Die Postmoderne ist ein umstrittener Begriff: „Anything goes“, Dekonstruktion und Werte-Relativismus – vielen Kritikern war das entweder zu feige, zu einfach oder schlichtweg verschwurbelt und nicht zielführend. Umberto Eco meint gar, die Postmoderne sei kein Begriff für unsere Zeit, sie sei ein typisches Übergangsphänomen zwischen Epochen, das Finden einer neuen Ordnung im Chaos. Doch die Unübersichtlichkeit verschwindet nicht, im Gegenteil: Sie bleibt die Seele unserer Zeit. Gutes Theater leugnet das nicht und behauptet auch gar nicht, Ordnung in dieses ästhetische, moralische Wirrwarr bringen zu können. Was Theater auf der Höhe dieser unordentlichen Zeit aber kann, zeigt sich vom 15. bis zum 25. Juni in Düsseldorf, Köln und Mülheim, beim Impulse-Festival.

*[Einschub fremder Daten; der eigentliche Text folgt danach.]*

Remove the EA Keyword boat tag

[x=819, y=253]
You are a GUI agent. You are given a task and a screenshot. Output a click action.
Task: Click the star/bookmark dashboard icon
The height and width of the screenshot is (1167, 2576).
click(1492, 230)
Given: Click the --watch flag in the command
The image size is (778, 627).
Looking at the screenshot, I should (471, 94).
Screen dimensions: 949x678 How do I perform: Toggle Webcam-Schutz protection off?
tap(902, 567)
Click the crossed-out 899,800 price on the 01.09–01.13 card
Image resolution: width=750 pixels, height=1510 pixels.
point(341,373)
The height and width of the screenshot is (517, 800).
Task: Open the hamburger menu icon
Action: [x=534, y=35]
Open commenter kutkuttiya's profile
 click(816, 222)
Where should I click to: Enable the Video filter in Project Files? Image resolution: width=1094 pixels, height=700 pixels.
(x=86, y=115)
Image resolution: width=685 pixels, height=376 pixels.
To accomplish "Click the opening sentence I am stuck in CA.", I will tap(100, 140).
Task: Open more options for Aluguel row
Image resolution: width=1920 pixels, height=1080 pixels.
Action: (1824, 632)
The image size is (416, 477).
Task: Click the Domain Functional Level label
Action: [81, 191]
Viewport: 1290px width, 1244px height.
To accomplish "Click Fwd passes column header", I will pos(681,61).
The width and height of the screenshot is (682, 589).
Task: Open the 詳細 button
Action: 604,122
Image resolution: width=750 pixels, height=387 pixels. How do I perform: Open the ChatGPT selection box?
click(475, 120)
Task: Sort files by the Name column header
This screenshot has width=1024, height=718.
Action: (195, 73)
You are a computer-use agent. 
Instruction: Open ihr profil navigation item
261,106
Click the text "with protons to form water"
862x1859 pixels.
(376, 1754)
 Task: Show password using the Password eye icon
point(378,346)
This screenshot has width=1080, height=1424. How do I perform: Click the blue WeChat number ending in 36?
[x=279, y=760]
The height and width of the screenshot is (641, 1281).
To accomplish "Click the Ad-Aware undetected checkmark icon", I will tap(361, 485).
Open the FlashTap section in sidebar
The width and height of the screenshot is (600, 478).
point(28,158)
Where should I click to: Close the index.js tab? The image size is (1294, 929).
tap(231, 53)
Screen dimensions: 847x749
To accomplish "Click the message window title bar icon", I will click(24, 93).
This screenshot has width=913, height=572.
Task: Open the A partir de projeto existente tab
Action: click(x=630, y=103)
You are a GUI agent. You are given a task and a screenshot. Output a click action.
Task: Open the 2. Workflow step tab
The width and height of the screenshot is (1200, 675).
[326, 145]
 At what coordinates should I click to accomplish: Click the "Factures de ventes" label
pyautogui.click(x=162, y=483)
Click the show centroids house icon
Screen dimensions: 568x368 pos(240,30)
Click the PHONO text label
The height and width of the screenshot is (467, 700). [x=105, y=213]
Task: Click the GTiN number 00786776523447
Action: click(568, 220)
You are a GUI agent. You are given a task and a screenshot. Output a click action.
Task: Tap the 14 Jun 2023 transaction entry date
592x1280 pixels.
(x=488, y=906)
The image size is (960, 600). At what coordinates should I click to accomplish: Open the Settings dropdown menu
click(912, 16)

„Start cooking …Recipe will follow“, lautet das passende Motto des Festivals, das dieses Jahr mit neun Inszenierungen, Diskussionsrunden, Hörspiel und weiteren Veranstaltungen das Chaos erkunden will. Den Anfang machen Monika Gintersdorfer und Knut Klaßen mit „Der Botschafter“, auf die Bühne gebracht von einem Ensemble deutscher und ivorischer Schauspieler. Es geht um unseren Blick auf Afrika, um postkoloniale Machtgefälle und um zwei deutsche Botschafter, die unterschiedlicher kaum seien könnten. Von der handfesten Ausbeutung in den ehemaligen Kolonien geht es zur kulturellen Ausbeutung: In „Situation mit Doppelgänger“ inszenieren Julian Warner und Oliver Zahn die Aneignung – oder den Diebstahl? – schwarzer Kultur, angefangen bei den Ministral-Shows des 19. Jahrhunderts bis zum twerkenden, weißen Hintern von Miley Cyrus.
Endlich wieder Krieg
Anders als manch andere kulturelle Großveranstaltung glaubt Impulse – ein Glück für den Theaterfreund! – eben nicht, dass man das Modethema Flüchtlingskrise ganz weit oben auf die Agenda setzen muss (darüber wurde sowieso schon alles von italienischen Regisseuren erzählt, damals, als uns im feinen Norden noch nicht juckte, wer da weit im Süden ersoff). Nur ein Stück, „Evros Walk Water“, gibt sich diesem Thema hin – dafür aber von Rimini-Protokoll-Regisseur Daniel Wetzel. Außerdem zu hören: Das preisgekrönte Hörspiel „Orpheus in der Oberwelt – Eine Schlepperoper“ des Künstlerkollektivs andcompany&Co. Die werden übrigens, wenn man im Nachhinein die Postmoderne als Epoche betrachten wird, sicher ein Paradebeispiel für das Theater unserer Zeit sein.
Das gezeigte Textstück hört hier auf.